С С.Ю. мы ревниво поговорили, кстати, о книгах наших крупных общественных деятелей и деятелей искусства, которые пишут за них журналисты. Это все та же газета и та же публицистика. Отличие публицистики от художественной литературы в том, что, как бы она ни была блестяща и выразительна, она тем не менее почти никогда не помнится. Но художественная литература становится художественной литературой в силу особого авторского слова. Авторская книга, написанная не тобой, — это, как правило, проваленная книга. Авторские ошибки — это тоже достоинство слова. Потом С.Ю. похвастался, что у них тираж на 2,5 тысячи больше, чем у "Нового мира". У одних девять с лишним тысяч экземпляров, у других — одиннадцать. Кстати, в этом году М.Е. Швыдкой для библиотек российских купил 800 экземпляров журнала. Впервые. Раньше Министерство культуры покупало эти экземпляры только у либеральных журналов.
Стасик также сказал, что они возвращают мне мои "Сказки". Это не для них. Я это понимаю, но я слишком облегчил своим пониманием чужих проблем этот отказ. Интонационно журнал давно застыл. Сейчас он повторяет интонацию прозы Саши Сегеня. Но, кажется, у меня есть иной путь для этих вещей, подсказанный мне С.А. Кондратьевым: книга, которую он предложил мне выпустить. Весь прошлый день я думал об этом и, похоже, придумал еще один маленький рассказик.
Сережу Куняева я расспросил о причинах возвращения нового романа А.Проханова. По словам Сережи, он сам роман не читал, а читал Саша Сегень и главный редактор, по словам Сережи, в этом романе много повторов из "Красно-коричневого" и других последних его романов. Я думаю, причины были другие, роман слишком резок, и его многочисленные гипотезы вибрируют над правдой.

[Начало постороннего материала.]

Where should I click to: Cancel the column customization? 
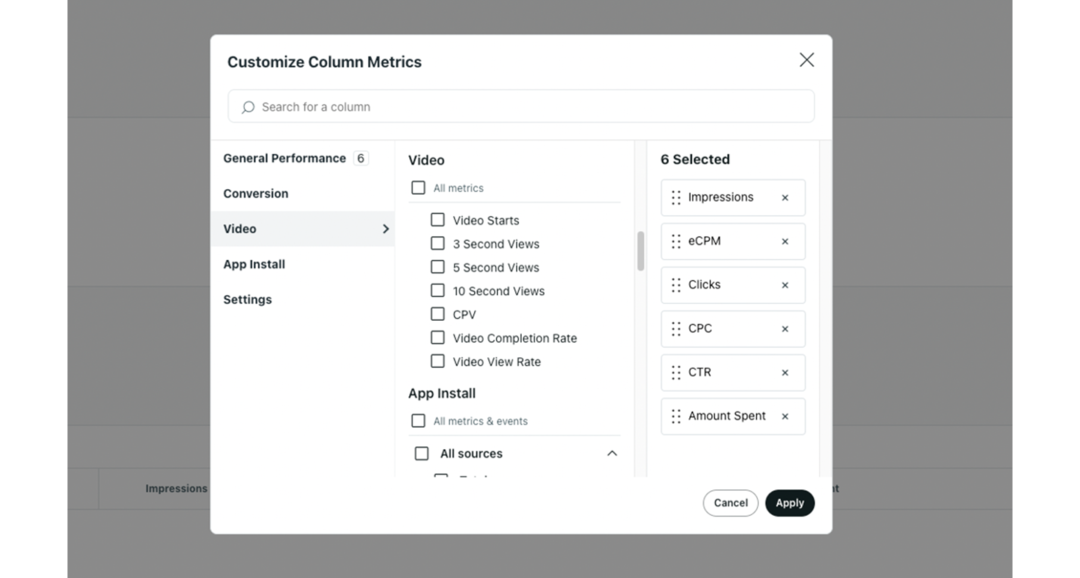coord(730,503)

Потом началось заседание, которое проходило в форме славного застолья. Все было очень вкусно и аппетитно разложено. В "Современнике" это умеют. Особенно хороши были напитки, кое-что даже из погребов церковных деятелей. Начал Ю.В. Бондарев, который говорил о годе общества и о нашей довольно обширной, хотя и могущей показаться скромной деятельности. По своему составу это одно из самых авторитетных собраний. Говорили о письме Патриарха, которое он написал Хусейну и которое сейчас самым внимательным образом рассматривается в Багдаде. Перед лицом общей опасности объединяются даже непримиримые религии. Америка не любит Багдад именно за то, за что мы Багдад ценим. Багдад в свое время ежегодно платил нам за военную технику около 7 миллиардов долларов. Между прочим, единственное из подобных государств, которое платило валютой, а не бартером.
Под стрекот отчетных речей С.Н. Семанов завел разговор о прозе Володи Личутина и, в частности, о его языке. Он считает этот язык искусственным, книжным, спланированным. Отчасти он прав, каждый писатель придумывает себе язык, но его структура и его "ключи" не должны раздражать читателя, читатель должен воспринимать этот язык как данность, как мы воспринимаем язык Лескова или язык Алексея Толстого в его "Петре Первом".